Pandas isnull() – Detect missing values for an array-like object

Pandas Isnull

In this article, let’s try to understand one of the general functions the isnull() function of the Pandas package. For the purpose of manipulating and analyzing data, the Python programming language has a software package called pandas. “Pandas” refers to both “Panel Data” and “Python Data Analysis”. It includes specific data structures and procedures for working with time series and mathematical tables. It is open-source software.

The goal of this function is to detect the missing values in the given input dataset. It works the same way as the pandas’ function isna().

What is the use of isnull() in Pandas?

This function determines whether values are missing from a scalar or array-like object/parameter (example: NaN in numeric arrays, None or NaN (Not a Number) in arrays, NaT (Not a Time) in datetimelike). In other words, isnull() is a boolean function, it searches for the values that are missing and returns TRUE when it finds one.

Syntax of Pandas isnull()

pandas.isnull(object)
  • Input: scalar or array-like object
  • Output: returns a scalar boolean for scalar input. returns an array of boolean values reflecting if each associated element is missing for an array input.

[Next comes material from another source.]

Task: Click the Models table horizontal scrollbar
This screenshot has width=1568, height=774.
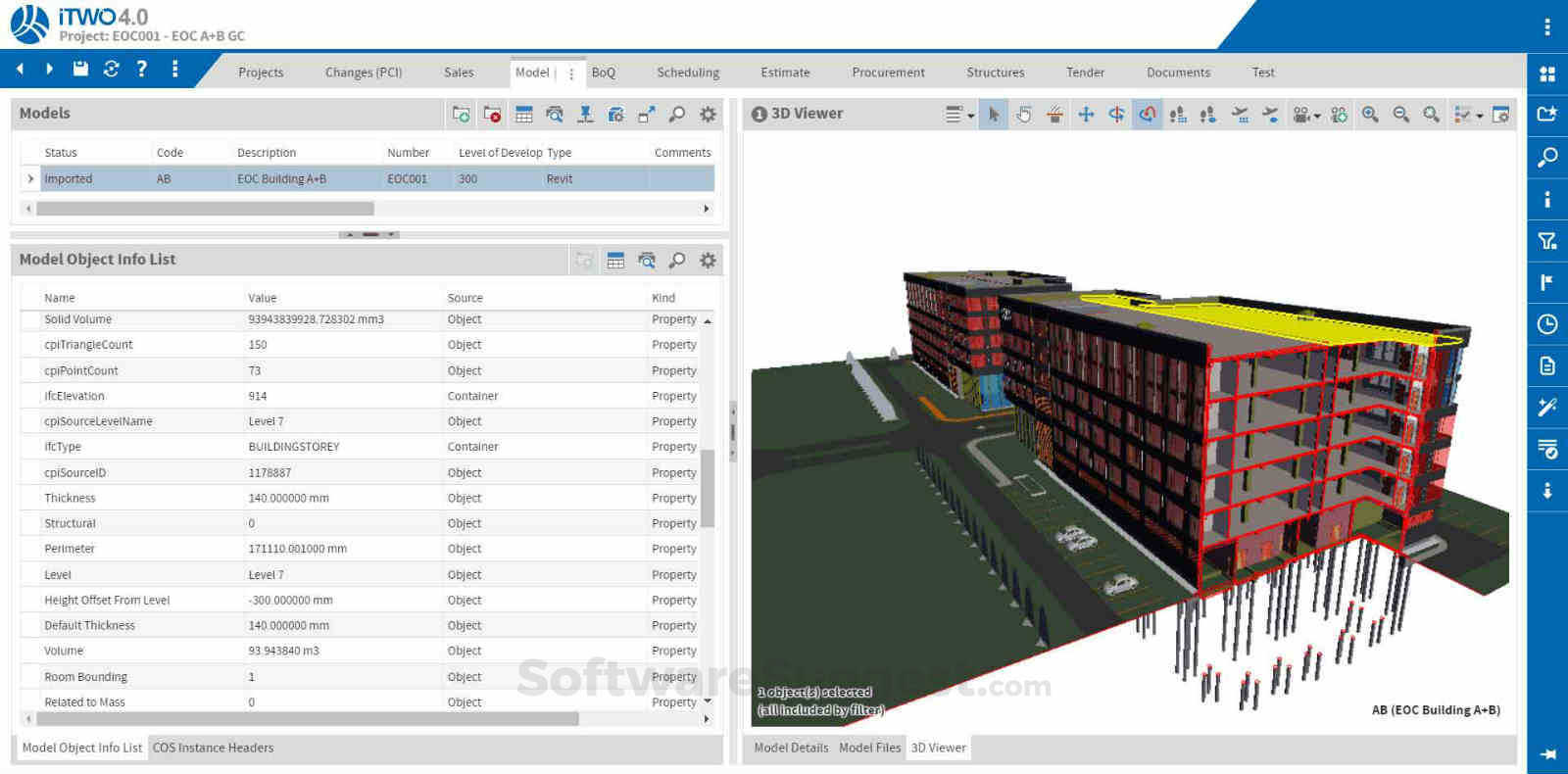Action: pyautogui.click(x=205, y=209)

Implementing Pandas isnull()

Make sure to import the Pandas package in your IDE before implementing the function. To do so, run the following code line first.

import pandas as pd

Example 1: Scalar Input

pd.isnull("one")

#creating NaN
x = pd.NA
pd.isnull(x)

Output

Example 1: Scalar Input
Example 1: Scalar Input

Example 2: Array-like input

#creating array
array = ([1, pd.NA, 3])
pd.isnull(array)

#creating array of datetimelike
array1 = pd.DatetimeIndex(["2005-04-03","2005-06-07",None])
pd.isnull(array1)

Output

Example 2: Array-like input
Example 2: Array-like input

Example 3: Dataset as Input

For the following example, the Melbourne housing dataset is used. You can download this dataset by clicking here. For ease of understanding let’s consider only the first five rows of the entire dataset.

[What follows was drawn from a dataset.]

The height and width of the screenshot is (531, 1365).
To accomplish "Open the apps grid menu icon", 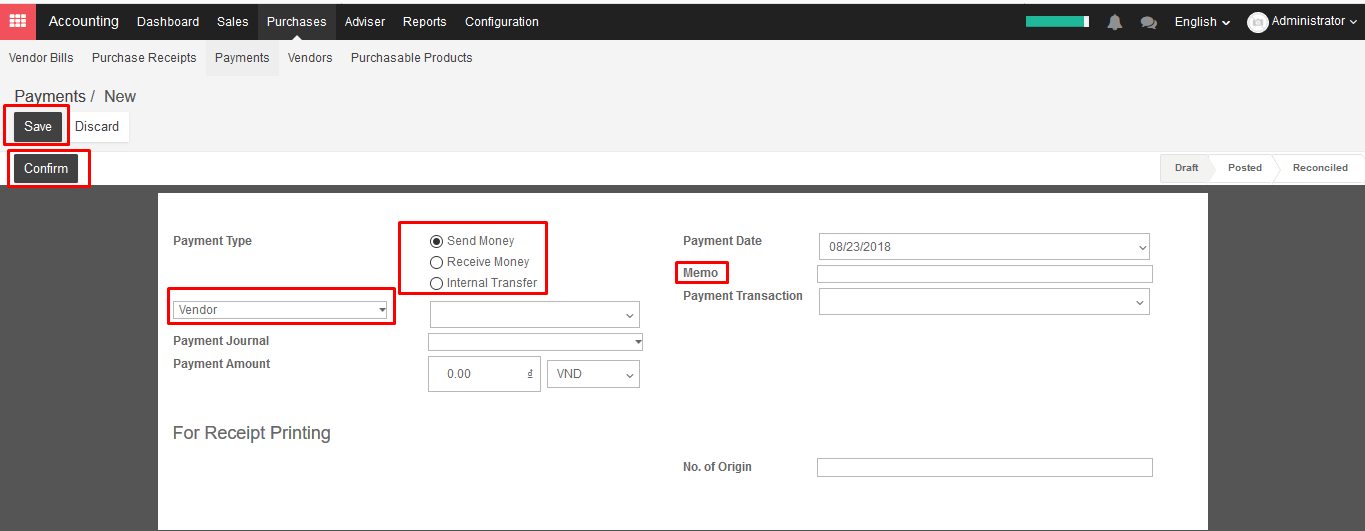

#reading the first five rows of the dataset
input_df = pd.read_csv("melb_data.csv", nrows=5)
input_df

Example 3: Dataset as Input
Example 3: Dataset as Input

When working with data frames, the syntax is – dataframe_name.isnull()

Note the first and fourth observations in the Building_Area column and Year_Built column are equal to NaN (not a number). In output these values are True, the rest all are False.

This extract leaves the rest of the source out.